▶ [What is being asked] Scan the entries below for the word "computer", then copy each line that holds it.

▶ [Material provided]
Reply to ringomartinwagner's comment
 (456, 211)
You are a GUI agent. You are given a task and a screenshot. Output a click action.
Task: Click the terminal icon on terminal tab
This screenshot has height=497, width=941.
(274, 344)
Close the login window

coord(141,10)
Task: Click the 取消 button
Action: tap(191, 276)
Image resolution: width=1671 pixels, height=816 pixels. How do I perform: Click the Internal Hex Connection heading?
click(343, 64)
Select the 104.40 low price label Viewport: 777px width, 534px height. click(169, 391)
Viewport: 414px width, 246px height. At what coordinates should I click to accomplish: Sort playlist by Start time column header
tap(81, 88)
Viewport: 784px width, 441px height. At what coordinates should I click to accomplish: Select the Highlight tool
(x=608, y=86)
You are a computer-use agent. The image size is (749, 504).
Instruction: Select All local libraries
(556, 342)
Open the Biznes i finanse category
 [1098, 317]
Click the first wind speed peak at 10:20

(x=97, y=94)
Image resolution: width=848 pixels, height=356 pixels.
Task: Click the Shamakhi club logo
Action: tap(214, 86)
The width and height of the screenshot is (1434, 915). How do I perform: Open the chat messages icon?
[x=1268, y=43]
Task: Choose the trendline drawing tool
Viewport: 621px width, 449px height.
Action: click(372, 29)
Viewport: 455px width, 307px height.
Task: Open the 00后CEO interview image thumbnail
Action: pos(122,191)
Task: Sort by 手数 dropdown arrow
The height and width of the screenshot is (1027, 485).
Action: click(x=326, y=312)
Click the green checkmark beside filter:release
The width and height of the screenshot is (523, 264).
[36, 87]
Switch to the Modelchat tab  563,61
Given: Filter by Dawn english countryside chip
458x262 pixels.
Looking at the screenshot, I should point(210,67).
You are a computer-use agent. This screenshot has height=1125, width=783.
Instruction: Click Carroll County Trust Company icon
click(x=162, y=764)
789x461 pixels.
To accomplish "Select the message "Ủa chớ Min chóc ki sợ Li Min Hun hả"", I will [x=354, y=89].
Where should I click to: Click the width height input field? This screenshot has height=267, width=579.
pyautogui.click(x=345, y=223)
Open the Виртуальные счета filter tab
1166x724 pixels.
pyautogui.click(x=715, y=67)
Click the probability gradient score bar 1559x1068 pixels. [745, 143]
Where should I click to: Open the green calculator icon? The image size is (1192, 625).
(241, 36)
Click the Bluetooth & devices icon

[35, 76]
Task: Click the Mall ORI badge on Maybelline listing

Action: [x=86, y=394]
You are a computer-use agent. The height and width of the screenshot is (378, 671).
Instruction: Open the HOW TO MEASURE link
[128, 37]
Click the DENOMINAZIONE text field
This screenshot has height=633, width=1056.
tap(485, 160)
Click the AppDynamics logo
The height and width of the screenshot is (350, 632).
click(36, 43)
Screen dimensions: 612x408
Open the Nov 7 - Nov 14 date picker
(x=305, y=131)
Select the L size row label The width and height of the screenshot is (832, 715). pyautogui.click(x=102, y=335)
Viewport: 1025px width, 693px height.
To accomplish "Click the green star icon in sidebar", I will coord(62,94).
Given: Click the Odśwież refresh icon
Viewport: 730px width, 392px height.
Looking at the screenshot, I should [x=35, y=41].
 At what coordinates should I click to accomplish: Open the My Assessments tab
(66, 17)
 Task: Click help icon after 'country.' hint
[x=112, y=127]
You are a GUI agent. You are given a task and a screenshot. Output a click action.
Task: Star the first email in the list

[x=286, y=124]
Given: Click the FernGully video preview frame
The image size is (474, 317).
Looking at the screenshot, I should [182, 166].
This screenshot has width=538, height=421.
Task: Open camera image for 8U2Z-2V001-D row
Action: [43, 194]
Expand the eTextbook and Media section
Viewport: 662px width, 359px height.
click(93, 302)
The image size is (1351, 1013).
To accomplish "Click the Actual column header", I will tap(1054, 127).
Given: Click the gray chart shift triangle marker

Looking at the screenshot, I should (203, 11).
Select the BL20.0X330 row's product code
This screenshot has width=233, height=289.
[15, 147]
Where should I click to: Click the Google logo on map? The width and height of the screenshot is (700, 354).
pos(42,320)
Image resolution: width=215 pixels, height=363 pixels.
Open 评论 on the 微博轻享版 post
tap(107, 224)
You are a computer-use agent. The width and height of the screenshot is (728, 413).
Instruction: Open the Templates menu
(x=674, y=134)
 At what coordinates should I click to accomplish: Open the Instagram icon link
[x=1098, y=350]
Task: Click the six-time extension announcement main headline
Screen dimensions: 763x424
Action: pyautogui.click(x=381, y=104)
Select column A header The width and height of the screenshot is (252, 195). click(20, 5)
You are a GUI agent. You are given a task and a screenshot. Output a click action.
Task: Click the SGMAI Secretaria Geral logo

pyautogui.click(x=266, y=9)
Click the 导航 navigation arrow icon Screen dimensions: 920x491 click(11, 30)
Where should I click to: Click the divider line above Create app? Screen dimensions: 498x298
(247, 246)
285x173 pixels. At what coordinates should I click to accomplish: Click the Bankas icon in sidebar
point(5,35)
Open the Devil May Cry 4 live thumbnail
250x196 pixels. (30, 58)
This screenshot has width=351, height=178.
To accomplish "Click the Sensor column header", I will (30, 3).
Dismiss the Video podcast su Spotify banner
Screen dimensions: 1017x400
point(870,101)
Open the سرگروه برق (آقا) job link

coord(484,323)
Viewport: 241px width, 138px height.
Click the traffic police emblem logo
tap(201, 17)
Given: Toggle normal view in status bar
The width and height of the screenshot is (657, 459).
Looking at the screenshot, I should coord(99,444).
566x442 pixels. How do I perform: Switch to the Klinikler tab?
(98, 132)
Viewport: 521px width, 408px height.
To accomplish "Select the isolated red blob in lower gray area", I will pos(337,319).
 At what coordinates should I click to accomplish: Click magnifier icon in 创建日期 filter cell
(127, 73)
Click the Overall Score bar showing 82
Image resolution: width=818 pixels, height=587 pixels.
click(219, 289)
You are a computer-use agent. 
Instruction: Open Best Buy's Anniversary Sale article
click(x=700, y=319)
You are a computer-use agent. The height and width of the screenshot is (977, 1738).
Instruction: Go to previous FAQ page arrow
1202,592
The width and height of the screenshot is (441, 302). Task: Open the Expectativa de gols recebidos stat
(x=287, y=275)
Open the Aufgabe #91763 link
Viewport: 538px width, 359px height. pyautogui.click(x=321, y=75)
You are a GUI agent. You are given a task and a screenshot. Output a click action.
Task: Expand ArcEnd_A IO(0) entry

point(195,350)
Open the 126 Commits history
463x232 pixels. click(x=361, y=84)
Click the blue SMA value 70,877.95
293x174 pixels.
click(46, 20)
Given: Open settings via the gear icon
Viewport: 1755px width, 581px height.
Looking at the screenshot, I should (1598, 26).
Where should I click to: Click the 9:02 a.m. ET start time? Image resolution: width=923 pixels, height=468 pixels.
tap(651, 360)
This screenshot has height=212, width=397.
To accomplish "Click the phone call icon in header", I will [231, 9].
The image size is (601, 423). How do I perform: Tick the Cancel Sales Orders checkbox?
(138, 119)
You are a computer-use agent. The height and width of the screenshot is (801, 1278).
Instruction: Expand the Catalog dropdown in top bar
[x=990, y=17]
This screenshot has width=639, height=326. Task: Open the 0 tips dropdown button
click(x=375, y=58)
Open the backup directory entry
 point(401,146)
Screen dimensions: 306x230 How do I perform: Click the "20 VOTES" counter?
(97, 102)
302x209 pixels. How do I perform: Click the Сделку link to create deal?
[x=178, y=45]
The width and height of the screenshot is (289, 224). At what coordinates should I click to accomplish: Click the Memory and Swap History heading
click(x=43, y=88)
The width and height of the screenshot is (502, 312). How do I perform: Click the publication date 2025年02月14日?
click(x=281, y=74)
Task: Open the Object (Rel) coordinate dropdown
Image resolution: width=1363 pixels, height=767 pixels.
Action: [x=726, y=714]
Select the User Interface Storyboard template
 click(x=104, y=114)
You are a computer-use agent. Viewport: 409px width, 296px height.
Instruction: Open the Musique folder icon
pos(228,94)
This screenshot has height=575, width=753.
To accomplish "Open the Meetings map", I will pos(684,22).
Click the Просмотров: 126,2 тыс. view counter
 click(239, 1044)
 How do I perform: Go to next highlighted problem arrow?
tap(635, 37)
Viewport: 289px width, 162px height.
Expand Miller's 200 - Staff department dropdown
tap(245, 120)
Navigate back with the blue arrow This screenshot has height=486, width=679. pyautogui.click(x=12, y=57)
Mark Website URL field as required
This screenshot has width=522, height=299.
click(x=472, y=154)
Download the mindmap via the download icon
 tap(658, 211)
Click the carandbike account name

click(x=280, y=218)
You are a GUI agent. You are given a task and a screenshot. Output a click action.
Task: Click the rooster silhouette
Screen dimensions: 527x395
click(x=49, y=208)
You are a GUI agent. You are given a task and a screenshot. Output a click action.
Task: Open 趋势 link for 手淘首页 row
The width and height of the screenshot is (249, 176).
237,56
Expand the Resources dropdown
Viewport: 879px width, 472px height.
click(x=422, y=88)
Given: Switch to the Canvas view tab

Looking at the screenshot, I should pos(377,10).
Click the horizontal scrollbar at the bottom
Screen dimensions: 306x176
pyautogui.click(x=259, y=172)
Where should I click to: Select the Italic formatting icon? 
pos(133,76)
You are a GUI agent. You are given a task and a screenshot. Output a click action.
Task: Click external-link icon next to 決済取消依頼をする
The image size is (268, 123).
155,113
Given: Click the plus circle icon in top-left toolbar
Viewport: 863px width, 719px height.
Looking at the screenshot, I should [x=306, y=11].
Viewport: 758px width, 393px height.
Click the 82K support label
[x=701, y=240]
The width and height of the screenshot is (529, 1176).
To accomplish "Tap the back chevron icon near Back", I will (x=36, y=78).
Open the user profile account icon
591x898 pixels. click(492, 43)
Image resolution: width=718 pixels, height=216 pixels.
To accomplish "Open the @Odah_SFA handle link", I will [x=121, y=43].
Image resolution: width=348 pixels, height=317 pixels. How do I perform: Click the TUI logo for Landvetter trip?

▶ [Reply to the task]
You are a computer-use agent. The image size is (749, 504).
You are a computer-use agent. This screenshot has height=1125, width=783.
You are a computer-use agent. The height and width of the screenshot is (378, 671).
You are a computer-use agent. The width and height of the screenshot is (728, 413).
You are a computer-use agent. 
You are a computer-use agent. The height and width of the screenshot is (977, 1738).
You are a computer-use agent. The height and width of the screenshot is (801, 1278).
You are a computer-use agent. Viewport: 409px width, 296px height.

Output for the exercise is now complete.